I write about deadly predators, and the most frightening one I’ve ever encountered in real life is breast cancer, which fixed my own family in its crosshairs and began to work its way through like a sniper, robbing us far too soon of my mom, my mother-in-law, and her sister. My sister-in law is a survivor, diagnosed several years ago through routine screening.

In our family, we didn’t have anyone who had beaten the disease; only three beloved women who had lost their battles. So when Stacey was diagnosed, she was determined to beat it, and found herself turning to online resources –including blogs–for support and information. She’s a fiercely private, even shy, person but she eventually wound up writing her own cancer blog and meeting a network of women who became friends. I was fascinated by her experience and knew I had to write about it. Plus, the many women I’ve loved who have faced this disease are the most courageous real life heroines I know. I wanted to honor that fighting spirit in this book.
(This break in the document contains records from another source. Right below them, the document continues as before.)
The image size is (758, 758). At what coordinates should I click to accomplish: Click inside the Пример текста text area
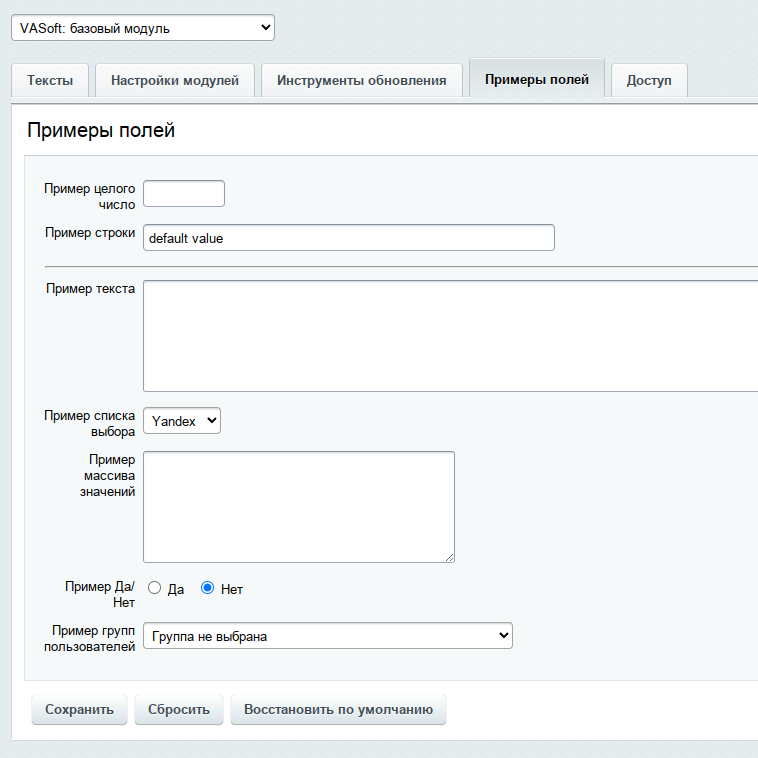[x=450, y=335]
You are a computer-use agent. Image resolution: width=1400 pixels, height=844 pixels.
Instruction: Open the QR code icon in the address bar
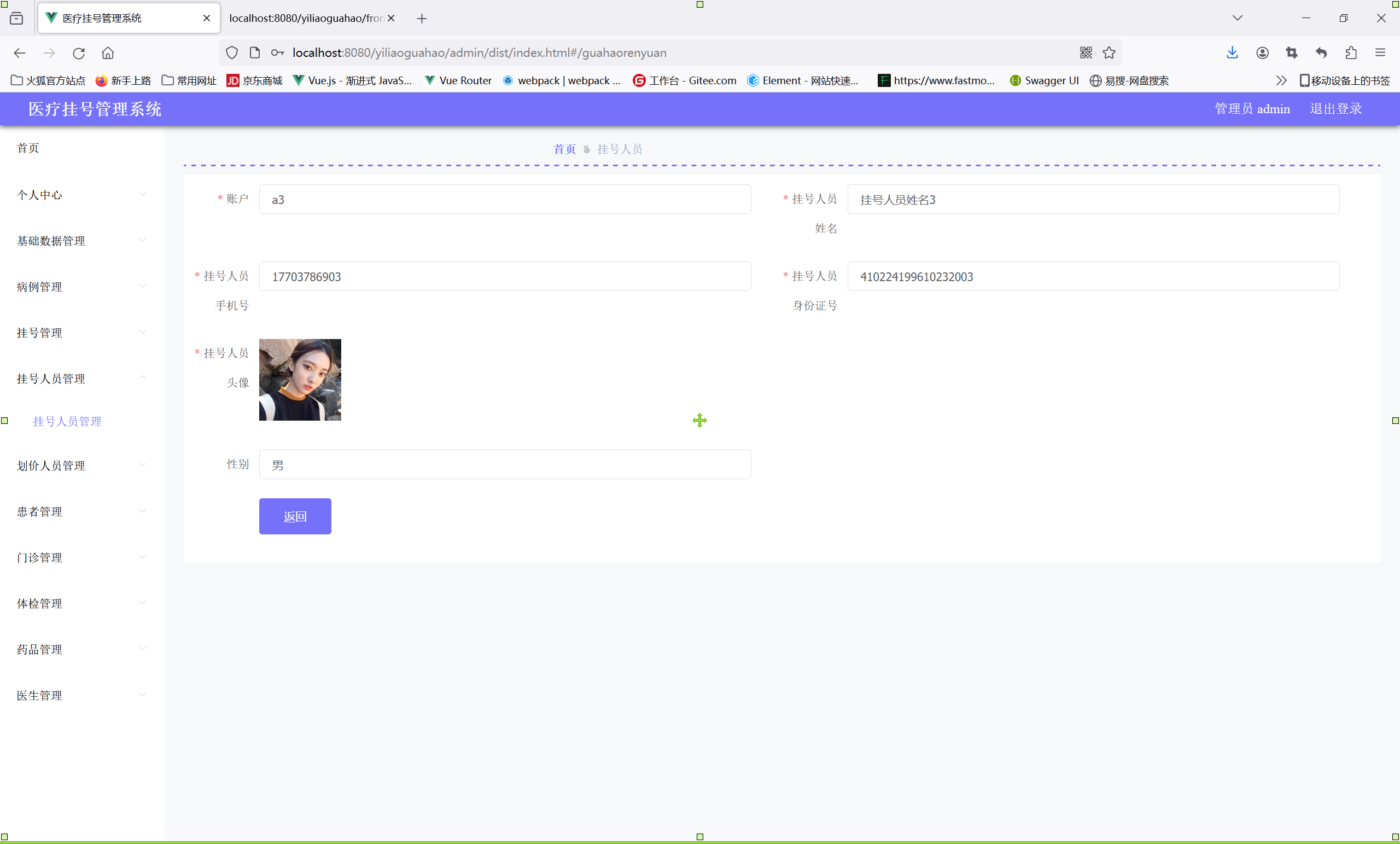pos(1085,53)
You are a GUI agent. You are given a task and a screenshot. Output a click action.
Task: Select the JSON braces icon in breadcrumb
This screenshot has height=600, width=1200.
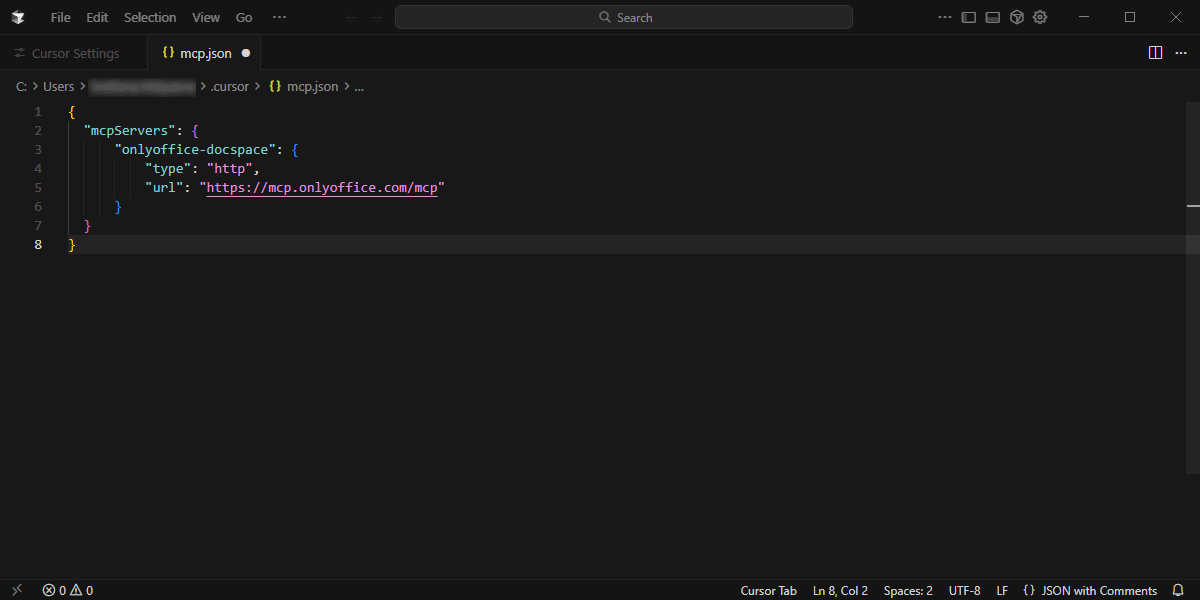pyautogui.click(x=275, y=86)
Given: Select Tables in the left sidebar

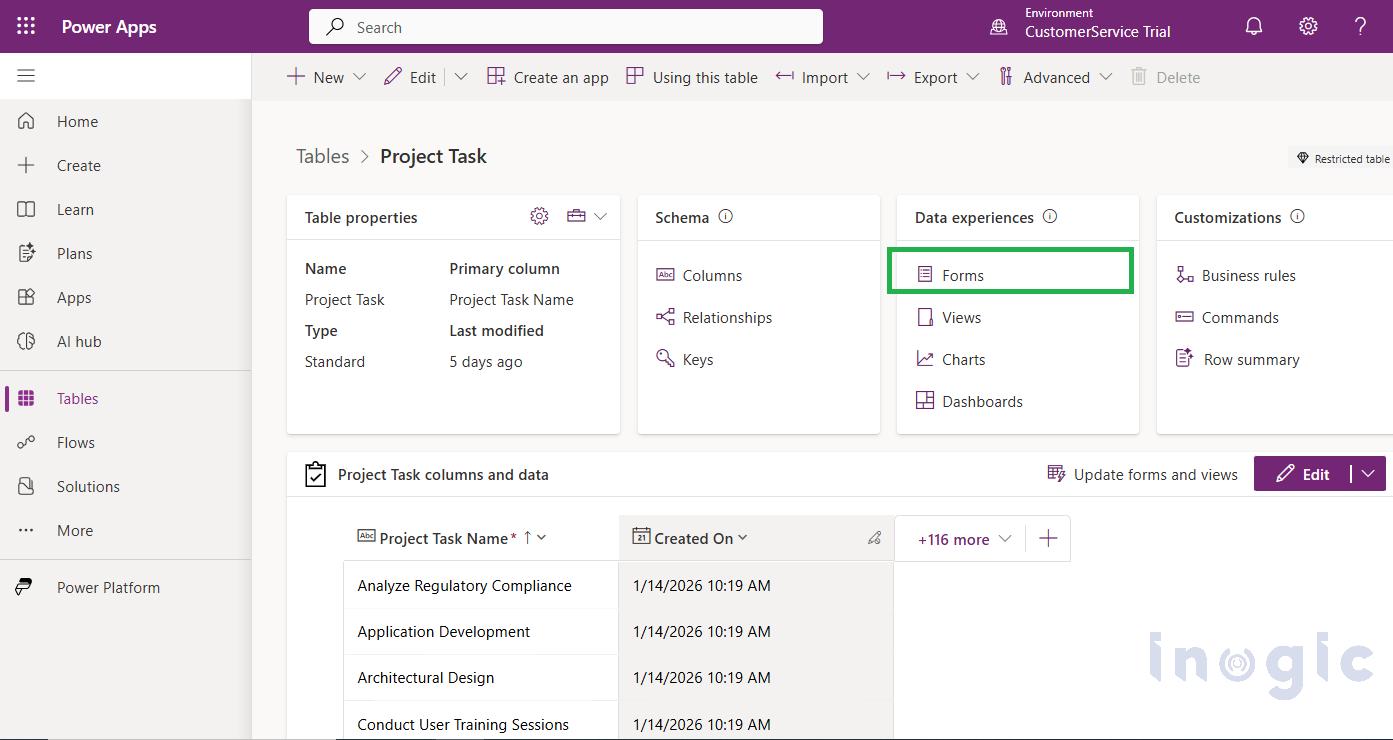Looking at the screenshot, I should pos(79,398).
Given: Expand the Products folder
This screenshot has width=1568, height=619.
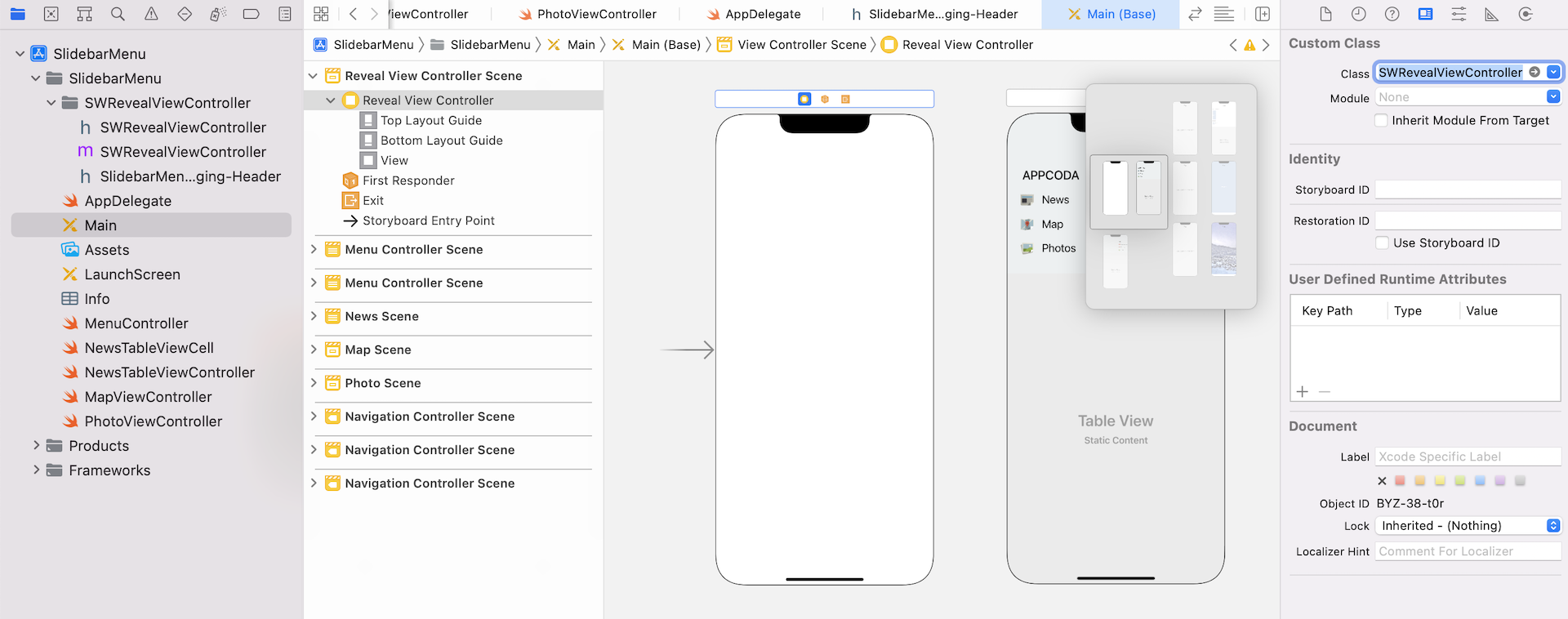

Q. You’ve written over 75 novels. Do you have a particular favorite or are they like your children, you love them equally?
I do have favorites—novels, not children—though the list is ever-evolving depending on where I am in the writing/production/promotion stage.

Q. Finally, and on an entirely unrelated note, who would play you in a film of your life?
I’m no actress, but I’ll be the first to admit that I’m a control freak. I can’t imagine anyone playing me but me–any more than I can imagine having someone else write one of my books!


01. Karaoke Song?
The Day the Music Died…as long as I’m not at the mike. (My artistic talent does not extend to vocals!)

02. Fair or theme park?
Fair for the junk food, theme park for the attractions that captivate my teenaged sons.

03. Oreos or Chip Ahoy?
Neither! Believe it or not, I basically lack a sweet tooth (other than for fruit pie or pumpkin-anything) and I’m not a fan of chocolate. Salty/crunchy is my vice; ask me to choose between salt and vinegar or jalapeno Kettle chips and we’d have a tossup.

04. Titanic or The Notebook?
Titanic…I’ve been a Titanic buff since I was a little girl.

05. Cake or pie?
Pie! I’ve always had pumpkin pie on my birthday instead of cake.

06. Jazz or Classical?
Classical in the morning, Jazz at night.

07. Godzilla or King Kong?
Um…neither? Can I do a write-in for the Jaws shark?